▶ YOUR TASK: Rewrite all of the records below, putting "How can I carry out" wherever "How do I perform" appears and leaving everything else unchanged.

___ STORED DATA

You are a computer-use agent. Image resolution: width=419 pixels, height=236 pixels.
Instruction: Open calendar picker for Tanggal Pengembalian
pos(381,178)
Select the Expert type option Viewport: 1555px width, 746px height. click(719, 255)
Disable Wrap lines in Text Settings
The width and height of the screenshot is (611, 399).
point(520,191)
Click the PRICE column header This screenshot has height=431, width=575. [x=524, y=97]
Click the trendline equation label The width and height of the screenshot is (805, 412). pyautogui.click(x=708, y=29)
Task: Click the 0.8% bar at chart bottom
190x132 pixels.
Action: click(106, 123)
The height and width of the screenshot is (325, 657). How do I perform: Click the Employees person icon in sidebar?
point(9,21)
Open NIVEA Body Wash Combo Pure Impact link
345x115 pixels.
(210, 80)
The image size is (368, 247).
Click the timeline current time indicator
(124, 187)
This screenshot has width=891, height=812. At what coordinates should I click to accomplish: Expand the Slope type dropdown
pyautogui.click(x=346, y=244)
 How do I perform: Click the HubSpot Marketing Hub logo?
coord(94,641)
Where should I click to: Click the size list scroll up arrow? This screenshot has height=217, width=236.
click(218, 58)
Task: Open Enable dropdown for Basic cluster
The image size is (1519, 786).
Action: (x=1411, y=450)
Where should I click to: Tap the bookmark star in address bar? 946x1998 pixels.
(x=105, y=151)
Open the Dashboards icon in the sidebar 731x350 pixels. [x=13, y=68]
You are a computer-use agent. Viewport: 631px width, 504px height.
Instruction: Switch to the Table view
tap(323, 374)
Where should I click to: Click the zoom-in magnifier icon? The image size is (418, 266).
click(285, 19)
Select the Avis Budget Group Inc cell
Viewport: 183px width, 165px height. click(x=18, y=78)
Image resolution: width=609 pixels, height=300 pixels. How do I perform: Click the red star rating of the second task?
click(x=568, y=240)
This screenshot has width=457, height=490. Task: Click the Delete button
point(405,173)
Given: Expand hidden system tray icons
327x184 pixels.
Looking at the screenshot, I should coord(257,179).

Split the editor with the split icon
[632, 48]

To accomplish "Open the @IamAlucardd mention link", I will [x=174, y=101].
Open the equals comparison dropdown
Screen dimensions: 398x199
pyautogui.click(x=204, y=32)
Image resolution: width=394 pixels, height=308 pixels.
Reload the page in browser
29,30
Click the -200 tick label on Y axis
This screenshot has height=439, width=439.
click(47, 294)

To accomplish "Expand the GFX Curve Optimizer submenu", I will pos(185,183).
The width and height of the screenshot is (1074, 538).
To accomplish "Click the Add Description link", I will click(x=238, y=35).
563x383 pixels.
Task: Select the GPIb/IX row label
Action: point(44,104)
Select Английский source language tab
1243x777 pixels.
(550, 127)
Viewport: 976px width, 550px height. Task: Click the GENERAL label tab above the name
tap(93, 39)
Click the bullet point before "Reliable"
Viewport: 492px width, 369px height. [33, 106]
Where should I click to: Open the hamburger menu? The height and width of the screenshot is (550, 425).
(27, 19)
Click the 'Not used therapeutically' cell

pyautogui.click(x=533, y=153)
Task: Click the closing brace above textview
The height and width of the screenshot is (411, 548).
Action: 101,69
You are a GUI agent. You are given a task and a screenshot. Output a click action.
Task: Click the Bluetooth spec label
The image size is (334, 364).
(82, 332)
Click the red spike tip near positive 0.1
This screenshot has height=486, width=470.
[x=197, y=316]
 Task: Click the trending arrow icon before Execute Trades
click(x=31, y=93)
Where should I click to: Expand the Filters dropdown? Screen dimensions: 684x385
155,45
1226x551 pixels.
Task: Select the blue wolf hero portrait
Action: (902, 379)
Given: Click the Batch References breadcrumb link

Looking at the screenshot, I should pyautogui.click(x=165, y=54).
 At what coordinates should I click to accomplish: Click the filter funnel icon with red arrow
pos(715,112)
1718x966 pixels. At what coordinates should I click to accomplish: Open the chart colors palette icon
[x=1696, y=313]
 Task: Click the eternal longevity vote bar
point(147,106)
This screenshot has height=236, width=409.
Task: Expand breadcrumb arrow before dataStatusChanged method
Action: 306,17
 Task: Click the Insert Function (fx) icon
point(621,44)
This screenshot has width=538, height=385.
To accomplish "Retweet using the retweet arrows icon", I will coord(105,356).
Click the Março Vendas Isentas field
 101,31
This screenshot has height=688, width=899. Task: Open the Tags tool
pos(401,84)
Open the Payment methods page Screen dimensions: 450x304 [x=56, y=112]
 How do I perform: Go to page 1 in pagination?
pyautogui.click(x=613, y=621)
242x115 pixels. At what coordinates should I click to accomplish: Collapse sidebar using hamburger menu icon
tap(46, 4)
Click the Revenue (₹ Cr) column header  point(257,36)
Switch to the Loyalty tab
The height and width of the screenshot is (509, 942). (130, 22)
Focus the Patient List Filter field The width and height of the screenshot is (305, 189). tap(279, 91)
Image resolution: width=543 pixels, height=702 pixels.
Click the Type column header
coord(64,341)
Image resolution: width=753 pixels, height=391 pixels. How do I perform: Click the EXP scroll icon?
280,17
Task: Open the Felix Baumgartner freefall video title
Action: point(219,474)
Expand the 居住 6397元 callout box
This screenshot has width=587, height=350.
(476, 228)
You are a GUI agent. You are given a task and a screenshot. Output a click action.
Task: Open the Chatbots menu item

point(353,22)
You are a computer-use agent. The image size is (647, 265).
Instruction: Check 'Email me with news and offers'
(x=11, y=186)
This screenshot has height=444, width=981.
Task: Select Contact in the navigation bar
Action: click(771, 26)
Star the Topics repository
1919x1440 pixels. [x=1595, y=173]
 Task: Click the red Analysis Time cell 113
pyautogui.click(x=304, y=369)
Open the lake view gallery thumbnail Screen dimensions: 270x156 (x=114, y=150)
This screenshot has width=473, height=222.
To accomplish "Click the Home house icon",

______

▶ RESULT:
You are a computer-use agent. Image resolution: width=419 pixels, height=236 pixels.
Instruction: Open calendar picker for Tanggal Pengembalian
pos(381,178)
Select the Expert type option Viewport: 1555px width, 746px height. click(719, 255)
Disable Wrap lines in Text Settings
The width and height of the screenshot is (611, 399).
point(520,191)
Click the PRICE column header This screenshot has height=431, width=575. [x=524, y=97]
Click the trendline equation label The width and height of the screenshot is (805, 412). pyautogui.click(x=708, y=29)
Task: Click the 0.8% bar at chart bottom
190x132 pixels.
Action: click(106, 123)
The height and width of the screenshot is (325, 657). How can I carry out: Click the Employees person icon in sidebar?
point(9,21)
Open NIVEA Body Wash Combo Pure Impact link
345x115 pixels.
(210, 80)
The image size is (368, 247).
Click the timeline current time indicator
(124, 187)
This screenshot has width=891, height=812. At what coordinates should I click to accomplish: Expand the Slope type dropdown
pyautogui.click(x=346, y=244)
 How can I carry out: Click the HubSpot Marketing Hub logo?
coord(94,641)
Where should I click to: Click the size list scroll up arrow? This screenshot has height=217, width=236.
click(218, 58)
Task: Open Enable dropdown for Basic cluster
The image size is (1519, 786).
Action: (x=1411, y=450)
Where should I click to: Tap the bookmark star in address bar? 946x1998 pixels.
(x=105, y=151)
Open the Dashboards icon in the sidebar 731x350 pixels. [x=13, y=68]
You are a computer-use agent. Viewport: 631px width, 504px height.
Instruction: Switch to the Table view
tap(323, 374)
Where should I click to: Click the zoom-in magnifier icon? The image size is (418, 266).
click(285, 19)
Select the Avis Budget Group Inc cell
Viewport: 183px width, 165px height. click(x=18, y=78)
Image resolution: width=609 pixels, height=300 pixels. How can I carry out: Click the red star rating of the second task?
click(x=568, y=240)
This screenshot has width=457, height=490. Task: Click the Delete button
point(405,173)
Given: Expand hidden system tray icons
327x184 pixels.
Looking at the screenshot, I should coord(257,179).

Split the editor with the split icon
[632, 48]

To accomplish "Open the @IamAlucardd mention link", I will [x=174, y=101].
Open the equals comparison dropdown
Screen dimensions: 398x199
pyautogui.click(x=204, y=32)
Image resolution: width=394 pixels, height=308 pixels.
Reload the page in browser
29,30
Click the -200 tick label on Y axis
This screenshot has height=439, width=439.
click(47, 294)

To accomplish "Expand the GFX Curve Optimizer submenu", I will pos(185,183).
The width and height of the screenshot is (1074, 538).
To accomplish "Click the Add Description link", I will click(x=238, y=35).
563x383 pixels.
Task: Select the GPIb/IX row label
Action: point(44,104)
Select Английский source language tab
1243x777 pixels.
(550, 127)
Viewport: 976px width, 550px height. Task: Click the GENERAL label tab above the name
tap(93, 39)
Click the bullet point before "Reliable"
Viewport: 492px width, 369px height. [33, 106]
Where should I click to: Open the hamburger menu? The height and width of the screenshot is (550, 425).
(27, 19)
Click the 'Not used therapeutically' cell

pyautogui.click(x=533, y=153)
Task: Click the closing brace above textview
The height and width of the screenshot is (411, 548).
Action: 101,69
You are a GUI agent. You are given a task and a screenshot. Output a click action.
Task: Click the Bluetooth spec label
The image size is (334, 364).
(82, 332)
Click the red spike tip near positive 0.1
This screenshot has height=486, width=470.
[x=197, y=316]
 Task: Click the trending arrow icon before Execute Trades
click(x=31, y=93)
Where should I click to: Expand the Filters dropdown? Screen dimensions: 684x385
155,45
1226x551 pixels.
Task: Select the blue wolf hero portrait
Action: (902, 379)
Given: Click the Batch References breadcrumb link

Looking at the screenshot, I should pyautogui.click(x=165, y=54).
 At what coordinates should I click to accomplish: Click the filter funnel icon with red arrow
pos(715,112)
1718x966 pixels. At what coordinates should I click to accomplish: Open the chart colors palette icon
[x=1696, y=313]
 Task: Click the eternal longevity vote bar
point(147,106)
This screenshot has height=236, width=409.
Task: Expand breadcrumb arrow before dataStatusChanged method
Action: 306,17
 Task: Click the Insert Function (fx) icon
point(621,44)
This screenshot has width=538, height=385.
To accomplish "Retweet using the retweet arrows icon", I will coord(105,356).
Click the Março Vendas Isentas field
 101,31
This screenshot has height=688, width=899. Task: Open the Tags tool
pos(401,84)
Open the Payment methods page Screen dimensions: 450x304 [x=56, y=112]
 How can I carry out: Go to page 1 in pagination?
pyautogui.click(x=613, y=621)
242x115 pixels. At what coordinates should I click to accomplish: Collapse sidebar using hamburger menu icon
tap(46, 4)
Click the Revenue (₹ Cr) column header  point(257,36)
Switch to the Loyalty tab
The height and width of the screenshot is (509, 942). (130, 22)
Focus the Patient List Filter field The width and height of the screenshot is (305, 189). tap(279, 91)
Image resolution: width=543 pixels, height=702 pixels.
Click the Type column header
coord(64,341)
Image resolution: width=753 pixels, height=391 pixels. How can I carry out: Click the EXP scroll icon?
280,17
Task: Open the Felix Baumgartner freefall video title
Action: point(219,474)
Expand the 居住 6397元 callout box
This screenshot has width=587, height=350.
(476, 228)
You are a GUI agent. You are given a task and a screenshot. Output a click action.
Task: Open the Chatbots menu item

point(353,22)
You are a computer-use agent. The image size is (647, 265).
Instruction: Check 'Email me with news and offers'
(x=11, y=186)
This screenshot has height=444, width=981.
Task: Select Contact in the navigation bar
Action: click(771, 26)
Star the Topics repository
1919x1440 pixels. [x=1595, y=173]
 Task: Click the red Analysis Time cell 113
pyautogui.click(x=304, y=369)
Open the lake view gallery thumbnail Screen dimensions: 270x156 (x=114, y=150)
This screenshot has width=473, height=222.
To accomplish "Click the Home house icon",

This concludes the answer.